When I made the decision to start blogging or giving directions and tips regarding some of the open source tools I use every day, I did so with some of my favourite projects in mind. For anyone who knows me, they would expect software like FreeBSD and PostgreSQL, products a lot of us use every day without realising it, but I had one in mind above the rest - an enterprise-grade log aggregator called ELSA.
ELSA, short for Enterprise Log Search and Archive, is a log aggregator and search tool built on a collection of utilities common to most Unix and Linux system administrators: syslog-ng, MySQL, Sphinx, Apache and perl. The project page can be found here.
To say that it's useful is an understatement. In a professional capacity I have probably fifty servers and a couple of hundred switches, routers and appliances logging to ELSA nodes. If it speaks syslog, ELSA can take it. So what sets ELSA apart from all of the other utilities? Why should anyone use ELSA instead of, say, plain syslog? Why not GrayLog2? Why not go commercial and buy Splunk?
First, let me say that those are fantastic products. Syslog is the standard for logging in the Unix world. I used GrayLog2 for a couple of months when I started looking at syslog alternatives and it rocked until it hit relatively high load. The graphs and the user interface are sleek and can make managers drool. Once I started pushing more than about 1k events/second, though, Java started falling down and services started crashing. Not cool. I thought about really digging in and tweaking the devil out of it but I'd have had to learn the intricacies of both MongoDB and ElasticSearch and, at the time, I didn't have the time to devote to learning a bunch of new products. I wanted something based on tried and tested Unix tools that any Unix SA could come behind me and help troubleshoot if something went wrong.

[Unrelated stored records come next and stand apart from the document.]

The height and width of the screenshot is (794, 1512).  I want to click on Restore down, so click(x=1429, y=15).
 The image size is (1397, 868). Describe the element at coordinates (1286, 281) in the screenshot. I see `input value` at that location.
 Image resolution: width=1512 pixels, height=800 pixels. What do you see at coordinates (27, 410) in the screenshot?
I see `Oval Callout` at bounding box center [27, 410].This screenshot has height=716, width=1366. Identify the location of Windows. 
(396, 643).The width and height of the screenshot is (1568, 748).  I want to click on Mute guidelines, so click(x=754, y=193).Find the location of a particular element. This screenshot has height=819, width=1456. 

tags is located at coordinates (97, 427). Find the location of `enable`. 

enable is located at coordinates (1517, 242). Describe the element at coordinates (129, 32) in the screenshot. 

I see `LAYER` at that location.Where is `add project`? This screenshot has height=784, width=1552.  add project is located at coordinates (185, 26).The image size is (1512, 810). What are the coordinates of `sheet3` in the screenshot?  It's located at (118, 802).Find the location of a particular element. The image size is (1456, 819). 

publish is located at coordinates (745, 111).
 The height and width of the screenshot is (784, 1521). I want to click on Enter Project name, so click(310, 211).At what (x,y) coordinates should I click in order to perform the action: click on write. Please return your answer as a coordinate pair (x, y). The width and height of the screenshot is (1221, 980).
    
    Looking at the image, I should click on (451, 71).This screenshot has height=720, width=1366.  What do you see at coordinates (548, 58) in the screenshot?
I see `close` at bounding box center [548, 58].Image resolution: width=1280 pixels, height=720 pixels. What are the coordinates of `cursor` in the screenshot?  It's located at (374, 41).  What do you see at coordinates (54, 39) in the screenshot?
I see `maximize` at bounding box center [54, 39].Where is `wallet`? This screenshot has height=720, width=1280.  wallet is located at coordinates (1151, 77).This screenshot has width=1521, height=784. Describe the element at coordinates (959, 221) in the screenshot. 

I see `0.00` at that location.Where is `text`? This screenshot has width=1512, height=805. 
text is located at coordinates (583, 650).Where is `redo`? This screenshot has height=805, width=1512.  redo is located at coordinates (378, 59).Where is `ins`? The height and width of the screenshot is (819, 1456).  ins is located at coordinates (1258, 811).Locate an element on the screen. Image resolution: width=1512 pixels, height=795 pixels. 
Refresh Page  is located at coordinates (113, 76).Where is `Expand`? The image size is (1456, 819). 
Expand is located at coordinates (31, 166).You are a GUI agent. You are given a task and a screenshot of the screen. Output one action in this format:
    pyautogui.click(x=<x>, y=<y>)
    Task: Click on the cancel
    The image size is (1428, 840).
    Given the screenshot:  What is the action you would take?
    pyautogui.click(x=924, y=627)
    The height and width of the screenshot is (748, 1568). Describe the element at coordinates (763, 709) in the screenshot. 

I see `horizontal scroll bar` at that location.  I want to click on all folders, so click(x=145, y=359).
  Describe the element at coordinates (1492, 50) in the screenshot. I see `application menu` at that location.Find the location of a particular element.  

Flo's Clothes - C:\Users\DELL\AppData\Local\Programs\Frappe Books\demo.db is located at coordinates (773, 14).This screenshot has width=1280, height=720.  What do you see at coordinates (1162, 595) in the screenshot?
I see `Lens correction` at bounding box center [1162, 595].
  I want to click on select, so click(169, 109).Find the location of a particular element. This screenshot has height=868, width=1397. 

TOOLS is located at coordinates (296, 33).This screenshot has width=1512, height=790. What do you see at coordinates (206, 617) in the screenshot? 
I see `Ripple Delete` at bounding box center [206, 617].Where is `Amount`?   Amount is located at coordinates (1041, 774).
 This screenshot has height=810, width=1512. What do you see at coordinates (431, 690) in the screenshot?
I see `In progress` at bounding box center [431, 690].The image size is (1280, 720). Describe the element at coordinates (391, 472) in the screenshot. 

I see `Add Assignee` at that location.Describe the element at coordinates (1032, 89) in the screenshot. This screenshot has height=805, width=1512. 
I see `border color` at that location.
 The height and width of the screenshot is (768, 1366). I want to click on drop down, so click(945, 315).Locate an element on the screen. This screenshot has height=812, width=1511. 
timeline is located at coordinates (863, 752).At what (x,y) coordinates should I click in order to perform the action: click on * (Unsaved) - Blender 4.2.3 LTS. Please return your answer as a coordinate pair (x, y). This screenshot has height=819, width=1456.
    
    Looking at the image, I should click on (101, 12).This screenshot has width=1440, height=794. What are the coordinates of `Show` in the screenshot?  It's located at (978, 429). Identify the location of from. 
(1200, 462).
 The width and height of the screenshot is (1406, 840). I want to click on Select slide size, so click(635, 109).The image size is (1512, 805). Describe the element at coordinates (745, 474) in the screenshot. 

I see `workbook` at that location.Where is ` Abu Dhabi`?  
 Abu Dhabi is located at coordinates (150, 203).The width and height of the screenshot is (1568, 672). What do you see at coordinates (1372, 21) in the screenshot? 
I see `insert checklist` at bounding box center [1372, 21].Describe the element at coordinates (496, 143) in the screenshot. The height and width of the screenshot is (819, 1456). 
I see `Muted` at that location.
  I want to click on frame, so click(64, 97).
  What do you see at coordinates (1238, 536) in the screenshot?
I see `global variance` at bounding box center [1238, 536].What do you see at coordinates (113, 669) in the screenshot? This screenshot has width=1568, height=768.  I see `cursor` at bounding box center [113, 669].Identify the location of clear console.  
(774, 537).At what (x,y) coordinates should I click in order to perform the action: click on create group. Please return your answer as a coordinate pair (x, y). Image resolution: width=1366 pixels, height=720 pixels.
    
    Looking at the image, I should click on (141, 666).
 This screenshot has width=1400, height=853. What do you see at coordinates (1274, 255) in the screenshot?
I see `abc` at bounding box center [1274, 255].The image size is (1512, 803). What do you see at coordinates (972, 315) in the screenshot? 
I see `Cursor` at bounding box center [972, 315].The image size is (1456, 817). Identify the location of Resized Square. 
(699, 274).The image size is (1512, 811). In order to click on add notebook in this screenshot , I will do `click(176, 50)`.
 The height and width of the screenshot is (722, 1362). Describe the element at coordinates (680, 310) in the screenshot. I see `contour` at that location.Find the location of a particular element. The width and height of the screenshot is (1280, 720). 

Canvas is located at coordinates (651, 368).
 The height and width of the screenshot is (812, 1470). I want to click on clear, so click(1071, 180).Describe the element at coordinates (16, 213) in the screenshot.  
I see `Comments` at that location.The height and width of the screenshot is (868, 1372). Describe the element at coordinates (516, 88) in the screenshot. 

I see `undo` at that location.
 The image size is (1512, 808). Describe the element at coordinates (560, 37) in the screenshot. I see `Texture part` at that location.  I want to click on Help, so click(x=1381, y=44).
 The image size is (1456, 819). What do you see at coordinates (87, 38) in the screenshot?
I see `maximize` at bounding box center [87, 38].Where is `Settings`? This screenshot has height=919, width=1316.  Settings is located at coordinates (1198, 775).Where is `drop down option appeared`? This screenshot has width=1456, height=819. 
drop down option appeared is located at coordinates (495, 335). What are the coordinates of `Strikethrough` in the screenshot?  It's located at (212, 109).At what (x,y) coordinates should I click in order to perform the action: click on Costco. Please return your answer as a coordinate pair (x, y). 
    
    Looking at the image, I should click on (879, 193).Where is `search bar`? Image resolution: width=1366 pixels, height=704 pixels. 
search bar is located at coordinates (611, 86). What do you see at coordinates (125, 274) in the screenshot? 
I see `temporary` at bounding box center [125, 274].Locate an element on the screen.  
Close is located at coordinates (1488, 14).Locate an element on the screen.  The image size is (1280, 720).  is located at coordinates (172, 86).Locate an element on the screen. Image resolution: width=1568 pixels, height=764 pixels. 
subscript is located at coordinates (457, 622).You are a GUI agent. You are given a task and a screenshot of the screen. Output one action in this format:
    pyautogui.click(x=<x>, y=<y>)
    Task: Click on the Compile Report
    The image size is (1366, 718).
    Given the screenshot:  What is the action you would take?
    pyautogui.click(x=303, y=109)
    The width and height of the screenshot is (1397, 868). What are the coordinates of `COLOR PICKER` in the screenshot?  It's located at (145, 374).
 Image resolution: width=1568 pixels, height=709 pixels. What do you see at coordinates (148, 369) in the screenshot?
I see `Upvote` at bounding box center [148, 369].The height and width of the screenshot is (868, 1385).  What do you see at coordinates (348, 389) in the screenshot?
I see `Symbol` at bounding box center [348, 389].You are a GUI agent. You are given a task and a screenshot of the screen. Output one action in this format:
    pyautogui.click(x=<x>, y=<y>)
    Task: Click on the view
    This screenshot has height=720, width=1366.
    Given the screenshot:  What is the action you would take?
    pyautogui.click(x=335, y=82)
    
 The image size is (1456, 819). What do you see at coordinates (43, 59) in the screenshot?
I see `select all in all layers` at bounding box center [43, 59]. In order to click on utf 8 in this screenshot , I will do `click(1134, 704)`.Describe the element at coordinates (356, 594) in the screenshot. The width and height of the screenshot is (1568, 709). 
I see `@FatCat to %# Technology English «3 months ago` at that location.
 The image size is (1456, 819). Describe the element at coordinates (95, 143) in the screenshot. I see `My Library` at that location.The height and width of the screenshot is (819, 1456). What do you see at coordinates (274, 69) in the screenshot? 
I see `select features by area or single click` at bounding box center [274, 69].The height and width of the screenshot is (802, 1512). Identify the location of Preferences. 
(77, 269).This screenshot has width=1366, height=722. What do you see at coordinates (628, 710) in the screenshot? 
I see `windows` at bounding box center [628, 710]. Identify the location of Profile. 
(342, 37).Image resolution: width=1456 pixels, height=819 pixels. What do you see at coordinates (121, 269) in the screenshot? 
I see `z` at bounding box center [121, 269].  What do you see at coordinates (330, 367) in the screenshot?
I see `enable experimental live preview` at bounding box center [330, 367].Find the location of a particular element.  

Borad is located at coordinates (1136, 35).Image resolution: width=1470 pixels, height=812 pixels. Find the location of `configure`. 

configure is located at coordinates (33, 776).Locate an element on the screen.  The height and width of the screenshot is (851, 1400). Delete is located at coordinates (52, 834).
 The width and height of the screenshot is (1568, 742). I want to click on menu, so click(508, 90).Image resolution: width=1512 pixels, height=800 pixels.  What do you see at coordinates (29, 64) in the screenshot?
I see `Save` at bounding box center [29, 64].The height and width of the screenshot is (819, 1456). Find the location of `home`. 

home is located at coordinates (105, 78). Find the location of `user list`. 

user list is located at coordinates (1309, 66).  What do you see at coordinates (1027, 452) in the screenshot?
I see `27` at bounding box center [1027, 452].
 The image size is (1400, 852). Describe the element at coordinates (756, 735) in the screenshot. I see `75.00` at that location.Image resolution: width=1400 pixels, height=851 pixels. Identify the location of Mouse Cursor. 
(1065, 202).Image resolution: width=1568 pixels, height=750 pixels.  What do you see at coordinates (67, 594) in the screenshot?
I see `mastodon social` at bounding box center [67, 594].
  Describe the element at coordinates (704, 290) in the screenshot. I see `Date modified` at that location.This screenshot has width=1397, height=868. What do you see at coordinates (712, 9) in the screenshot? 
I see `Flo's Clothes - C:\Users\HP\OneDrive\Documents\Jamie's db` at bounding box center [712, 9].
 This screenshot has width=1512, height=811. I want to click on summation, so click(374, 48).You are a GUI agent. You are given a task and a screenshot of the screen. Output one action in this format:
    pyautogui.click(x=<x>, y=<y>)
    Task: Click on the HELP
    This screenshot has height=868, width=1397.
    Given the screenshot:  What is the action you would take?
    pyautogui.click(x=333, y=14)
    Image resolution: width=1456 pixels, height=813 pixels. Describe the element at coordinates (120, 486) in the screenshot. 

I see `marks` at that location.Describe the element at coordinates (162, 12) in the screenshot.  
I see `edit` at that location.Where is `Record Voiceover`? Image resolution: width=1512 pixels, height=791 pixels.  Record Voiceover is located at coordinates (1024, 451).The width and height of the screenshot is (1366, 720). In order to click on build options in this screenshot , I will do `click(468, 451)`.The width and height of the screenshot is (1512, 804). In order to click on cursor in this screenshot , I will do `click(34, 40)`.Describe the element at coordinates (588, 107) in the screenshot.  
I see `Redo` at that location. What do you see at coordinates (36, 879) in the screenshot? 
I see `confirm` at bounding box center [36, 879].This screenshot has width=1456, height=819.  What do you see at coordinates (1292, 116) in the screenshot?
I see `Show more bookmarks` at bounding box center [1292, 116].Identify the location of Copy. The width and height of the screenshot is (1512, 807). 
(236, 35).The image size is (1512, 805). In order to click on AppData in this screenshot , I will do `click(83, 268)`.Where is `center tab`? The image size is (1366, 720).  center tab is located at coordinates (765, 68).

I demo'd Splunk and I have absolutely nothing bad to say about the product. There are connectors for all sorts of devices and operating systems, it uses a multi-node indexing and querying configuration so you can have any <n> number of aggregators with any <n> number of query servers. This lets you add log collectors as your infrastructure requires and allows and, because they charge per GB you index, you can literally throw as many machines into that role as you need without affecting your licence.
That's the rub, though. Splunk is an awesome product but it carries an awesome price tag. My unit alone generates some 15 - 25 GB of data per day, depending on load, and I want to be able to search *all* of it from one place. My division generates two to three times that. Care to guess what a 50GB or 100 GB/day licence from Splunk costs?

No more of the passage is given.